■ **WHAT THIS TASK INVOLVES**
Find every line of the records that has "bold" and return it.

■ **EXERCISE DATA**
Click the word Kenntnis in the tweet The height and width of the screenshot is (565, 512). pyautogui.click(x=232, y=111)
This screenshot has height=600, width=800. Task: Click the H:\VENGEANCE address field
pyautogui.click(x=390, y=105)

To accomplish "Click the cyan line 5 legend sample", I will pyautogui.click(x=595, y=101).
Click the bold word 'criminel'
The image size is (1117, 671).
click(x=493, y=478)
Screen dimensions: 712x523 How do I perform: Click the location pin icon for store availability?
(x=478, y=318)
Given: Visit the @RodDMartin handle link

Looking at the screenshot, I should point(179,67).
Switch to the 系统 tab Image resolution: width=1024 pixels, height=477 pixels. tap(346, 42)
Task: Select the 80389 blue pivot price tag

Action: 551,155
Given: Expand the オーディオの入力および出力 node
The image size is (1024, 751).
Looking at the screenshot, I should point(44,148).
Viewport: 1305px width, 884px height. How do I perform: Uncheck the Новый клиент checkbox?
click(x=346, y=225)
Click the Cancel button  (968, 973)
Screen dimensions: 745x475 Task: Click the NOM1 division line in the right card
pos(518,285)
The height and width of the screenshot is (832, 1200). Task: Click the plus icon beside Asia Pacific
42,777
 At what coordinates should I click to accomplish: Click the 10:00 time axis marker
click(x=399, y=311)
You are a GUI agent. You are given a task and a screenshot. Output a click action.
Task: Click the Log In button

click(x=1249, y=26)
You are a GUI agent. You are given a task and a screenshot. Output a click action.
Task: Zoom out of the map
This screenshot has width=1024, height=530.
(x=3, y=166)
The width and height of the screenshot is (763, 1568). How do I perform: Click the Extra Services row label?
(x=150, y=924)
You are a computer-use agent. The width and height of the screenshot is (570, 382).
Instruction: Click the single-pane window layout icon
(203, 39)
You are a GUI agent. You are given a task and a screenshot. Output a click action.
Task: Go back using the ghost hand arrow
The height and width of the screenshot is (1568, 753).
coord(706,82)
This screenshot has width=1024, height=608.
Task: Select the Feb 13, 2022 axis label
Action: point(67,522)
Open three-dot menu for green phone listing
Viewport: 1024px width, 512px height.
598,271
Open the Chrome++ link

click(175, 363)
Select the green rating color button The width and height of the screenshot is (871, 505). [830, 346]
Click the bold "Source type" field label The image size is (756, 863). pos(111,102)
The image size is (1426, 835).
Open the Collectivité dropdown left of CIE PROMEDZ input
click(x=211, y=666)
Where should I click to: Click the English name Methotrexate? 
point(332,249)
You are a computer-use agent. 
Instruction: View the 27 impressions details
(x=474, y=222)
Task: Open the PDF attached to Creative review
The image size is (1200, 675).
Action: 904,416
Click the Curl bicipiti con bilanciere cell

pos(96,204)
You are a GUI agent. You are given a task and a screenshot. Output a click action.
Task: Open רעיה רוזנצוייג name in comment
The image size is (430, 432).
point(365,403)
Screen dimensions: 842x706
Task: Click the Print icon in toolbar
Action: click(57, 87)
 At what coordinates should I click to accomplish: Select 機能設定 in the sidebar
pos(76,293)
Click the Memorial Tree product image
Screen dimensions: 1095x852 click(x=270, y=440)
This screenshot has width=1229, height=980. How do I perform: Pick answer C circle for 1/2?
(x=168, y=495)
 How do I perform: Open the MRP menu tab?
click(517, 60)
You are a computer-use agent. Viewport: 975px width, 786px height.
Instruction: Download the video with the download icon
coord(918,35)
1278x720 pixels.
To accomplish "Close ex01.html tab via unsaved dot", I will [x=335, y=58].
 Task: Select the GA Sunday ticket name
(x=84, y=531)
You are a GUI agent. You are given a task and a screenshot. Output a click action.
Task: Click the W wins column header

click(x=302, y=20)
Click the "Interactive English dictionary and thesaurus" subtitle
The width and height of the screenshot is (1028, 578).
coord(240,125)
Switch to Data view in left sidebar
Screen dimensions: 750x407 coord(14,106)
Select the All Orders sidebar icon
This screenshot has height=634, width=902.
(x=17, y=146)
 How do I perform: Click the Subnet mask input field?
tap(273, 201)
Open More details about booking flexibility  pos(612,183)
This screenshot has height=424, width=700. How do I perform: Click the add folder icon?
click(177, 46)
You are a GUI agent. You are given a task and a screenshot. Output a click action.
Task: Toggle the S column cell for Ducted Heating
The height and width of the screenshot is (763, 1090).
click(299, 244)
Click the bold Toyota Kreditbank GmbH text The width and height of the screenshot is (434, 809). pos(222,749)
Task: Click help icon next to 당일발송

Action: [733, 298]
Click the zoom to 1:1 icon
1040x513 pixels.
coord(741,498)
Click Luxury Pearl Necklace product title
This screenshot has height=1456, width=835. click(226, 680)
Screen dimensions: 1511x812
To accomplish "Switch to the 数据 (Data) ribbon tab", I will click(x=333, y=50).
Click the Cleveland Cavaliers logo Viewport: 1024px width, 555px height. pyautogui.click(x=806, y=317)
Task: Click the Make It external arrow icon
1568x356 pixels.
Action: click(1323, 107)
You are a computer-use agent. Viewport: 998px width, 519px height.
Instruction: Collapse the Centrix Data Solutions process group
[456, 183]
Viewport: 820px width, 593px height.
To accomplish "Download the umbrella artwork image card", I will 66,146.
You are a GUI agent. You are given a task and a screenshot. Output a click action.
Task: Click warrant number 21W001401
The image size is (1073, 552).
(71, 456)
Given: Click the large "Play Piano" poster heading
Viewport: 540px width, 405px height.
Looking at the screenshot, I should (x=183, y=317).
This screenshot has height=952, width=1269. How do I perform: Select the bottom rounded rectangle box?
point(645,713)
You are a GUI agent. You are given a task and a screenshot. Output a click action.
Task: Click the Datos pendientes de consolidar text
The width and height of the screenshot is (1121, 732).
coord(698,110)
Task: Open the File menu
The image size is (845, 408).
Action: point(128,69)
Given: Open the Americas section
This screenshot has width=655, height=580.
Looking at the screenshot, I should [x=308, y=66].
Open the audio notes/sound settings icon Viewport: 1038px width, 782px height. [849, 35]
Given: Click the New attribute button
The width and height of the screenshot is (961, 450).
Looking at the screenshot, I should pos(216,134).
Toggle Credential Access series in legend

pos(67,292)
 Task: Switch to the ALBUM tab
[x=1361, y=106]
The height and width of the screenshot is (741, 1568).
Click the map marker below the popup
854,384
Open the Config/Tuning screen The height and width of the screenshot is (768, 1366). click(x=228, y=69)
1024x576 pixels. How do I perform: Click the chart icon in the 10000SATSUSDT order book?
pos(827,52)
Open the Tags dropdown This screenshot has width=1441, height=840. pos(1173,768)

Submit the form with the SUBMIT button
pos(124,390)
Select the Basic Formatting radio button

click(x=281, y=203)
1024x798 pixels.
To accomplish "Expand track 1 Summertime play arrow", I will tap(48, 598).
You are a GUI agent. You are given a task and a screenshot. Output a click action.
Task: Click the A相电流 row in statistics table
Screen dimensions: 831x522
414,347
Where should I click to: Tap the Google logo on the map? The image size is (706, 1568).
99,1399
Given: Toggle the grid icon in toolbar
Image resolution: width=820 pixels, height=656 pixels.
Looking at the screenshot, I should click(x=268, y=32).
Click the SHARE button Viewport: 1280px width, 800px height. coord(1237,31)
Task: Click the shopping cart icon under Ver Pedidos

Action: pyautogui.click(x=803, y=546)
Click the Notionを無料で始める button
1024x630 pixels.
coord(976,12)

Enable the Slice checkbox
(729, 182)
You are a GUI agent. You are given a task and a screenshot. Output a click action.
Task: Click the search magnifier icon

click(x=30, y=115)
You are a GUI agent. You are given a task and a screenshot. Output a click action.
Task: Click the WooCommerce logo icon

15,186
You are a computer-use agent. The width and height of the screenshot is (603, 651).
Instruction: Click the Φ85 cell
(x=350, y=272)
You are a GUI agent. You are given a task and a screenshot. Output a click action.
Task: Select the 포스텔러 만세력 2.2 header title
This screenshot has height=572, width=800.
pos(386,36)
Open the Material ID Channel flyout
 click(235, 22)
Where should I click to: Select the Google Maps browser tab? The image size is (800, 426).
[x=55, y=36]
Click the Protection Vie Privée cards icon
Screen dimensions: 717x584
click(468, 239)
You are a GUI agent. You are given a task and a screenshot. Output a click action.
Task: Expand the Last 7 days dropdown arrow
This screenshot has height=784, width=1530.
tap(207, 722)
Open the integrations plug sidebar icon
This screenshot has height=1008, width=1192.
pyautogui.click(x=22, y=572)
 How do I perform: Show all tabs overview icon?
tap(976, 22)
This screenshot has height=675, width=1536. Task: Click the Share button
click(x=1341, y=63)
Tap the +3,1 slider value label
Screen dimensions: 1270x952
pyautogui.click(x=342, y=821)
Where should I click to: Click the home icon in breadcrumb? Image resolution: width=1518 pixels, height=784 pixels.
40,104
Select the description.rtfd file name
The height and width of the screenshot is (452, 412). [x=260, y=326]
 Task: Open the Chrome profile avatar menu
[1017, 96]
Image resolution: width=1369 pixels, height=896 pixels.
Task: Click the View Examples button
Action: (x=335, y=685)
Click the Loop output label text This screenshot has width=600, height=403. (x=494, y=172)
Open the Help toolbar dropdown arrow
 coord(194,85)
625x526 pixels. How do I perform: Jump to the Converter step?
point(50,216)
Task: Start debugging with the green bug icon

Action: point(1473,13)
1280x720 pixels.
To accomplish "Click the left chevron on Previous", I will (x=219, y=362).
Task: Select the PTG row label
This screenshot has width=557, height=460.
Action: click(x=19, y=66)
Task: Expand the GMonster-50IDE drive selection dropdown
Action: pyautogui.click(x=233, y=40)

■ **WRITTEN ANSWER**
Click the bold word 'criminel'
Click the bold "Source type" field label The image size is (756, 863). pos(111,102)
Click the bold Toyota Kreditbank GmbH text The width and height of the screenshot is (434, 809). pos(222,749)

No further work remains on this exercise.